▶ **REQUIREMENT**
In the entries below, find the line with "Sextreffen (159, 747)" and the line with "geilen (15, 2347)". Reproduce those two lines and every line between them exactly, and nothing more.
SUPPLIED MATERIAL section start
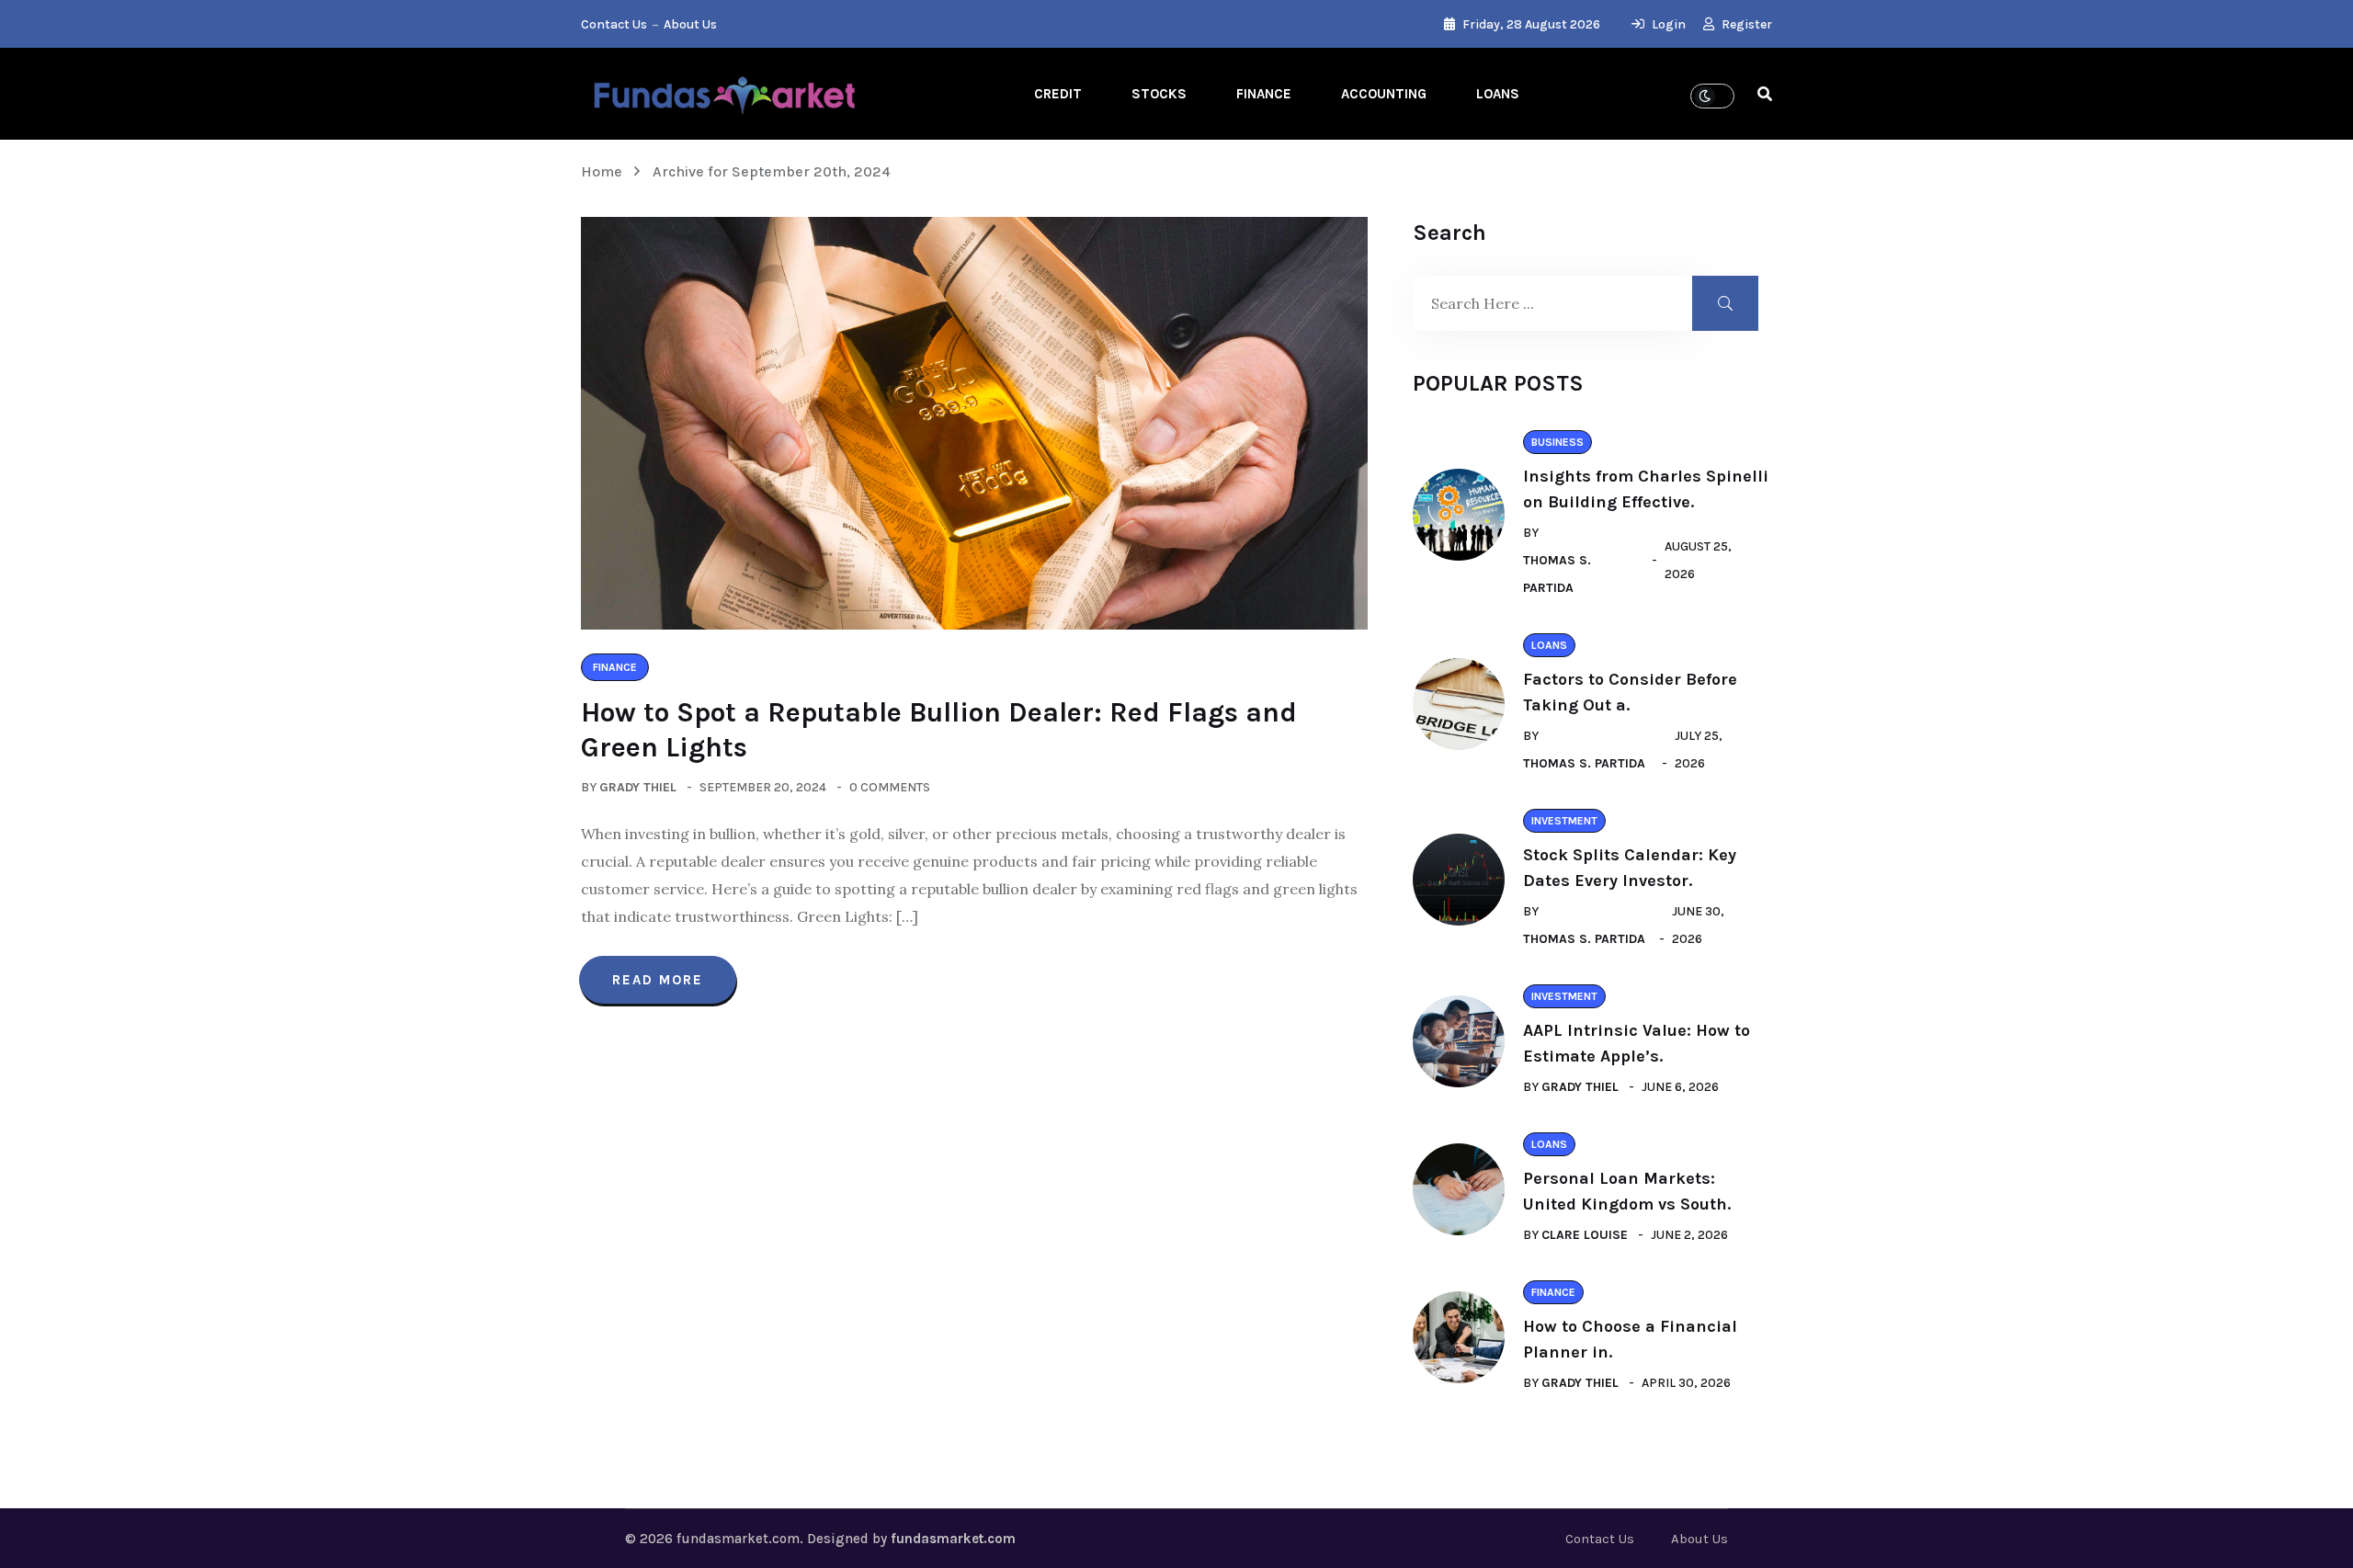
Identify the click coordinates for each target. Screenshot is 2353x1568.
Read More (657, 979)
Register (1745, 24)
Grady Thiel (637, 787)
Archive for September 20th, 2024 (772, 171)
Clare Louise (1584, 1235)
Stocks (1159, 93)
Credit (1058, 93)
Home (605, 171)
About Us (690, 24)
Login (1667, 24)
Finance (1263, 93)
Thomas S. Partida (1557, 574)
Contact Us (614, 24)
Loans (1497, 93)
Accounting (1384, 93)
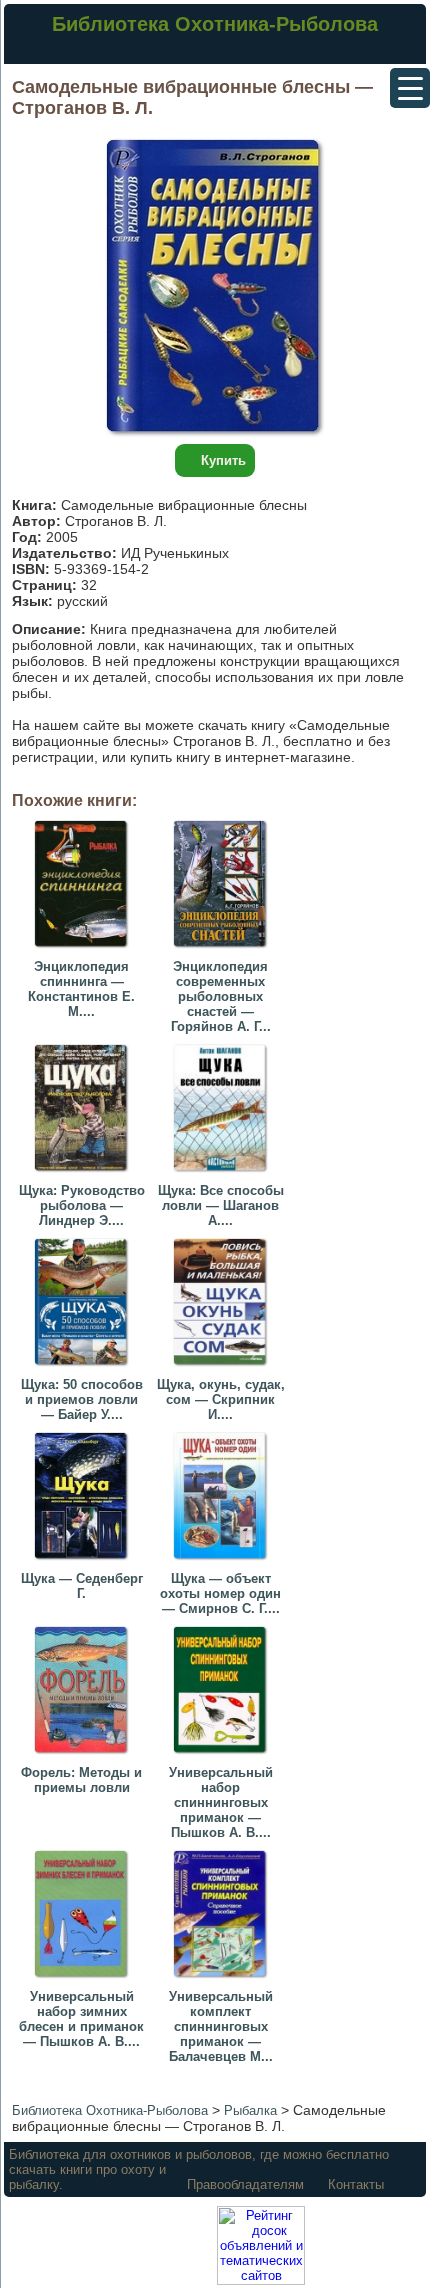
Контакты (356, 2184)
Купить (223, 460)
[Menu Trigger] (410, 88)
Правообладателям (245, 2184)
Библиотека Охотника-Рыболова (215, 24)
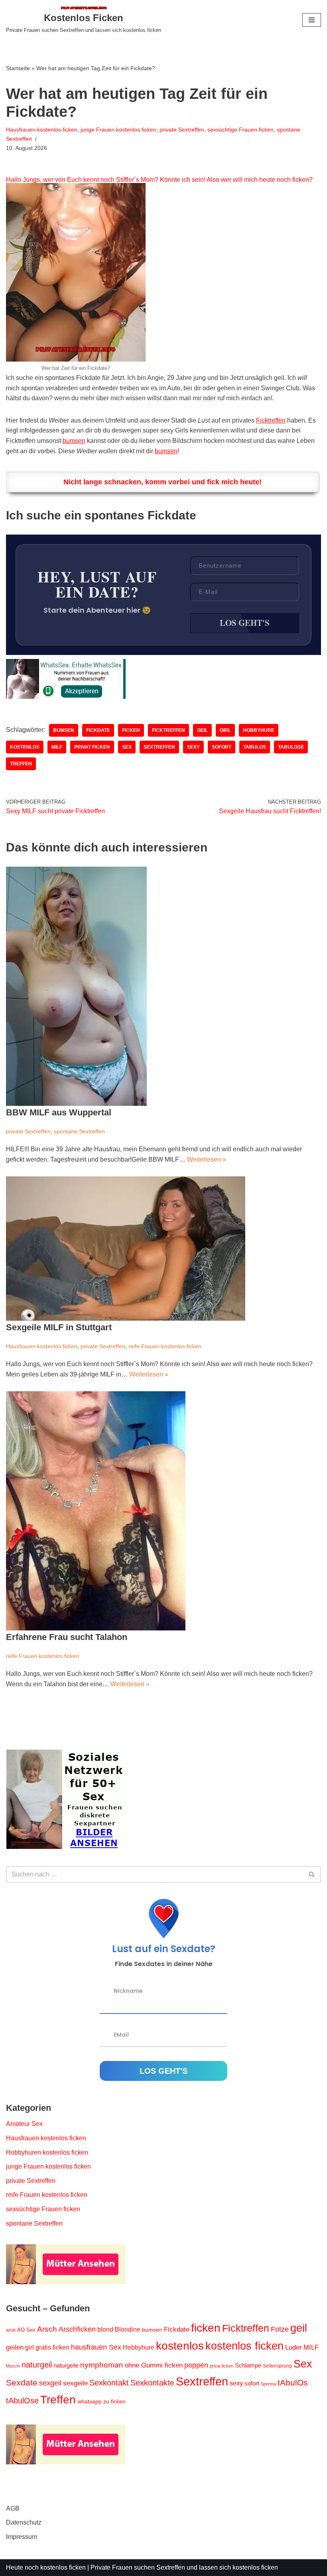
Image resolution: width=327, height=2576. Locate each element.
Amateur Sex (24, 2123)
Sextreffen (159, 747)
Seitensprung (277, 2366)
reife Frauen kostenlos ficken (164, 1346)
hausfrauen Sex (96, 2347)
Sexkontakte (152, 2382)
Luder (293, 2347)
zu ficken (114, 2401)
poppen (196, 2365)
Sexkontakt (109, 2382)
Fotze (280, 2329)
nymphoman (101, 2365)
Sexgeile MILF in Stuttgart (59, 1327)
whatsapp (89, 2401)
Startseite (18, 68)
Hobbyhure (258, 730)
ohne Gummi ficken (154, 2365)
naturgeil (37, 2364)
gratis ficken (52, 2347)
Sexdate (21, 2382)
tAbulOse (291, 747)
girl (225, 730)
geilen (15, 2347)
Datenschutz (23, 2522)
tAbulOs (254, 747)
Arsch (47, 2329)
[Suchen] (312, 1874)
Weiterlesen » (206, 1159)
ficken (131, 730)
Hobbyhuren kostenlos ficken (47, 2152)
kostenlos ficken (244, 2346)
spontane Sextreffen (79, 1131)
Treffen (21, 764)
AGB (13, 2508)
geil (202, 730)
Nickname (128, 1991)
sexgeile (75, 2383)
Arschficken (77, 2329)
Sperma (268, 2383)
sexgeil (50, 2383)
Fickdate (98, 730)
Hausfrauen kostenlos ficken (41, 129)
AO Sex (26, 2330)
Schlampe (248, 2365)
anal (11, 2330)
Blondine (127, 2329)
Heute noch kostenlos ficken (46, 2567)
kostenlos (24, 747)
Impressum (21, 2536)
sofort (221, 747)
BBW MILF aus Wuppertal (58, 1112)
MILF (56, 747)
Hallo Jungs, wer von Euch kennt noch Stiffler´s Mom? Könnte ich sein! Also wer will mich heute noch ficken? (159, 179)
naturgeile (66, 2365)
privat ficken (92, 747)
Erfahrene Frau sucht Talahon (66, 1637)
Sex (127, 747)
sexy (193, 747)
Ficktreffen (271, 420)
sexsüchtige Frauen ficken (240, 129)
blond (105, 2329)
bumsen (74, 440)
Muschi (13, 2366)
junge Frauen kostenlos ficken (118, 129)
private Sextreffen (182, 129)
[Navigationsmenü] (311, 20)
SUPPLIED MATERIAL section end
▶ **SOLVED EXERCISE**
Sextreffen (159, 747)
Seitensprung (277, 2366)
reife Frauen kostenlos ficken (164, 1346)
hausfrauen Sex (96, 2347)
Sexkontakte (152, 2382)
Luder (293, 2347)
zu ficken (114, 2401)
poppen (196, 2365)
Sexkontakt (109, 2382)
Fotze (280, 2329)
nymphoman (101, 2365)
Sexgeile MILF in Stuttgart (59, 1327)
whatsapp (89, 2401)
Startseite (18, 68)
Hobbyhure (258, 730)
ohne Gummi ficken (154, 2365)
naturgeil (37, 2364)
gratis ficken (52, 2347)
Sexdate (21, 2382)
tAbulOse (291, 747)
girl (225, 730)
geilen (15, 2347)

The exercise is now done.